Marc Shapiro <m_shapiro@bigfoot.com> wrote:
>What are the proper lines to put in /etc/apt/sources.list to upgrade
>from stable to testing?  I seem to recal someone on the list saying to
>replace the lines for stable with:
>
>deb http://http.us.debian.org/debian testing main contrib non-free
>deb http://http.us.debian.org/debian unstable main contrib non-free
>
>but this will also get packages from unstable, which I would prefer not
>to do at this time.  If I do make these changes and do an 'apt-get
>update/upgrade' then apt wants to upgrade 188 packages on my box, add 40
>some packages and delete 11 packages.  If I only have the line for
>testing in my sources.list then 'upgrade' only wants to change 7
>packages and 'dist-upgrade' also updates only 7 packages and wants to
>delete 3 others.  There is much that simply does not exist in testing
>that is in stable and unstable.  I thought that testing was a complete
>set of packages, but this does not seem to be the case.  Can anyone
>explain exactly the way packages flow through the system, including when
>a new release becomes stable?

Somebody's replied already to say that testing was broken yesterday;
normally you'd see a lot more change than that. Discounting that ...

'testing' is a fairly new invention to try to help speed up release
cycles. The idea, roughly, is that it's normally not too far behind
unstable but doesn't suffer from some of the worse problems in unstable.
Developers upload new versions of packages to unstable, and, after a
period of time there, individual versions of packages migrate into
testing according to various rules: they can't have any high-severity
bugs filed against them, and putting them into testing can't make more
packages uninstallable than was already the case.

testing started off as a copy of stable, but at various times I think
things have got out of kilter in such a way as to leave certain packages
in stable and unstable but not testing (but I may be misremembering
there). That should mostly get fixed before release.

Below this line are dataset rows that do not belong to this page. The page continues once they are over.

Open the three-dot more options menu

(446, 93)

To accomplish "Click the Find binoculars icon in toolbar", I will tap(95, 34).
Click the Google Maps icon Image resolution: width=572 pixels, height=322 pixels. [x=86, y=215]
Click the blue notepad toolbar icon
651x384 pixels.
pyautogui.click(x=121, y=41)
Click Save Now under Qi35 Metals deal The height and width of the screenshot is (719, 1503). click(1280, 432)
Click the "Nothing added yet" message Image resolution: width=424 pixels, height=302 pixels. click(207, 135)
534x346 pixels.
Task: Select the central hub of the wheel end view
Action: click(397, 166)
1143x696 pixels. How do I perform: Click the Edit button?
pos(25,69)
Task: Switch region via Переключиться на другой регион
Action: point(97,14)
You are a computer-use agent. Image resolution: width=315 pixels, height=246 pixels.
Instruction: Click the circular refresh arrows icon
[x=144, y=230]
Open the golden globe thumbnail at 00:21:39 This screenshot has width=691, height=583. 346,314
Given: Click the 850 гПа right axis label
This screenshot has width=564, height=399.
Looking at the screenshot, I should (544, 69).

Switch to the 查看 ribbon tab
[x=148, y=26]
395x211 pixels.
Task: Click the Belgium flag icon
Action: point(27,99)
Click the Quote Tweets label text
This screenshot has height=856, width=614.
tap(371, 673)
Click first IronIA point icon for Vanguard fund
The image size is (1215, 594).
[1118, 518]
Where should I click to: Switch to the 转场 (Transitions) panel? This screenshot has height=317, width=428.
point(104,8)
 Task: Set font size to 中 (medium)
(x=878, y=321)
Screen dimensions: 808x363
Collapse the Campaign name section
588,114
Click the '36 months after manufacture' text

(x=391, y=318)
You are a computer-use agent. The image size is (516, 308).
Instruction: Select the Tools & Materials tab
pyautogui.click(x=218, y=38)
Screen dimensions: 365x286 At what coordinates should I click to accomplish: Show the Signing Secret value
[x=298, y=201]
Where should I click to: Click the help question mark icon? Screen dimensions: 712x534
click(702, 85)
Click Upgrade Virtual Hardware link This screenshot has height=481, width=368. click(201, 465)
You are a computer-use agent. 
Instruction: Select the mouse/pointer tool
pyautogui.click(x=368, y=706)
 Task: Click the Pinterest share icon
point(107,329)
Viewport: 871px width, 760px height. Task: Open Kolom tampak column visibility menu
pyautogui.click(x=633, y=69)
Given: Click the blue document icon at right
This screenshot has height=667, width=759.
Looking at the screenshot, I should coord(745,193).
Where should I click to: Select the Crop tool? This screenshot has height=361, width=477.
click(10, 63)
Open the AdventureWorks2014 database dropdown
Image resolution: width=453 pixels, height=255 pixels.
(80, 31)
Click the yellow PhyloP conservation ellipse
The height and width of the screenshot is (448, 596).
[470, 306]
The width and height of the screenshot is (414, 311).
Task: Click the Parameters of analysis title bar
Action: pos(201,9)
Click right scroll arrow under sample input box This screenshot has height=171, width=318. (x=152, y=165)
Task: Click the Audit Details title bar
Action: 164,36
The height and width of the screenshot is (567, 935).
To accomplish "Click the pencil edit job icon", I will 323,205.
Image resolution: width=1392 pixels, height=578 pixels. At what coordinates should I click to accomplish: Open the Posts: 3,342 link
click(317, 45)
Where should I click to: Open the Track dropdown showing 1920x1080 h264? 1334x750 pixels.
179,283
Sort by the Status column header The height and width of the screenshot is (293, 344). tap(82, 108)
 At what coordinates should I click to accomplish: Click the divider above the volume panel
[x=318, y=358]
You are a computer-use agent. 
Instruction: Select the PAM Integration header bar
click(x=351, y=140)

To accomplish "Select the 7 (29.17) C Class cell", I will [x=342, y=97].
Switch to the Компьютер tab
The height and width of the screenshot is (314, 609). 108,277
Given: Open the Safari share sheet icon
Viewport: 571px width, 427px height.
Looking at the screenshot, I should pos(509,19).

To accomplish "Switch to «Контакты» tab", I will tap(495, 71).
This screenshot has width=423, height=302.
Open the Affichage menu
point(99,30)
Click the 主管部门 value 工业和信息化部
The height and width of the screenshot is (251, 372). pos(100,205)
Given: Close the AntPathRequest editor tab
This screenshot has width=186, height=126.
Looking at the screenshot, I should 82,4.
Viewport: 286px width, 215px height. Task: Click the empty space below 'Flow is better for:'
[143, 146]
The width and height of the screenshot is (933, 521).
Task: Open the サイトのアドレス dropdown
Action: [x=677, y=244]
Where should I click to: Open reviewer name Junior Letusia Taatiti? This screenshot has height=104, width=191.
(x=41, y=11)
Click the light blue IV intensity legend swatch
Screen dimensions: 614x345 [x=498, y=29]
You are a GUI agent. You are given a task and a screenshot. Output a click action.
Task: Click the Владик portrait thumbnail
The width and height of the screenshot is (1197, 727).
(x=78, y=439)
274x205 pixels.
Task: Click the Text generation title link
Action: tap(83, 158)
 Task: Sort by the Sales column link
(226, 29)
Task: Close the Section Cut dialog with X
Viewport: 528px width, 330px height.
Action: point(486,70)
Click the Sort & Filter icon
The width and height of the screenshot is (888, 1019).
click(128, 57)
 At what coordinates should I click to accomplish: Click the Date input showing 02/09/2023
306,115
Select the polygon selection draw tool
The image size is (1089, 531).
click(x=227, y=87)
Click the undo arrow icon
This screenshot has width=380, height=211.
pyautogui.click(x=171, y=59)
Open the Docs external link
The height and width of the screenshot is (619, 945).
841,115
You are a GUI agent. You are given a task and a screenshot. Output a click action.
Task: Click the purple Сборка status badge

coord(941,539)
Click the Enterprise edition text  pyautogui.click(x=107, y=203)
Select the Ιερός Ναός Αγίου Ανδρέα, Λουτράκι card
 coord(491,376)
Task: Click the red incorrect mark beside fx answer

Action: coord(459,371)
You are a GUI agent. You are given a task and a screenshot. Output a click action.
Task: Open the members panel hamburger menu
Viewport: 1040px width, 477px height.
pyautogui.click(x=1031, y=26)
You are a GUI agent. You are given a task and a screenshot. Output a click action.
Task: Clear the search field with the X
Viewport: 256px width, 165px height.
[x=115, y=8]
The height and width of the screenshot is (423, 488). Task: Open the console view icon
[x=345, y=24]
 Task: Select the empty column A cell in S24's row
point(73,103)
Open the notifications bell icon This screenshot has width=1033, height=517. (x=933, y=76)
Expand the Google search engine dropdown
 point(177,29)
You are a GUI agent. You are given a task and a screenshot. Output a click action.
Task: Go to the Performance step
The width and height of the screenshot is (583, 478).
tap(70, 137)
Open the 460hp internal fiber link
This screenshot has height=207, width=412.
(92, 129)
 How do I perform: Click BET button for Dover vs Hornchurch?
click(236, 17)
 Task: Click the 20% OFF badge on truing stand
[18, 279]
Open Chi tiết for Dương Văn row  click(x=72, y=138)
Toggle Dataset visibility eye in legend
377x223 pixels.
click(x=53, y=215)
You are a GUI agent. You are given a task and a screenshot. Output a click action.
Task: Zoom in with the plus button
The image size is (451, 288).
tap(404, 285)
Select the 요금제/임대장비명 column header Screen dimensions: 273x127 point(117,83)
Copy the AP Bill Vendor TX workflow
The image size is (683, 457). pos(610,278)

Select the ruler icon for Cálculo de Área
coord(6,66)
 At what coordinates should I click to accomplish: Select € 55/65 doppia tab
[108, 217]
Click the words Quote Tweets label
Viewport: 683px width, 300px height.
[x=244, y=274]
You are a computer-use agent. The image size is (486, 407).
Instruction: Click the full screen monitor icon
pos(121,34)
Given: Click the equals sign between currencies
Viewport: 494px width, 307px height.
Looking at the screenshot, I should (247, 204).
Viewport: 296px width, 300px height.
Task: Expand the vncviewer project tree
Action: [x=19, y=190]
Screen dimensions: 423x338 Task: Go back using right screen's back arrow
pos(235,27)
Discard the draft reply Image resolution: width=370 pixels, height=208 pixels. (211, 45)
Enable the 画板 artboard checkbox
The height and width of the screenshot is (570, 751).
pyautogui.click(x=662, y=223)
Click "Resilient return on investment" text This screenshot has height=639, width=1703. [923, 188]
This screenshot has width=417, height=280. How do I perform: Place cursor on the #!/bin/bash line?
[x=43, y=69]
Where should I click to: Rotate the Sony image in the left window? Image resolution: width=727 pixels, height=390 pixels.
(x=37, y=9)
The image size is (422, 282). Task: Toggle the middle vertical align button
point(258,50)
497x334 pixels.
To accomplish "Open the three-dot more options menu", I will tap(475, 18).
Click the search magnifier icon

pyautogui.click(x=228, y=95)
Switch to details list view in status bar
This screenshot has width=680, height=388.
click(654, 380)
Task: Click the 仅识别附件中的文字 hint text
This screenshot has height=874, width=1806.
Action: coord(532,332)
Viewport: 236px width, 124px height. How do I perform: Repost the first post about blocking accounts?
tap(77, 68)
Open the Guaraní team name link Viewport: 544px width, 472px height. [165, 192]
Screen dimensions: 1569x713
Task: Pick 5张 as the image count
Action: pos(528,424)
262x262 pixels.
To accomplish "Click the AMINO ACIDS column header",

Sooner or later, after testing has been largely frozen for a while so
that we can, er, test it, the release manager decides that today is a
good day to release. At that point, testing becomes stable, a new
testing branch is created, and we go round again. Since woody will be
our first release with testing, I'm not sure if anybody knows yet quite
how it'll go.

Cheers,

-- 
Colin Watson                                     [cjw44@flatline.org.uk]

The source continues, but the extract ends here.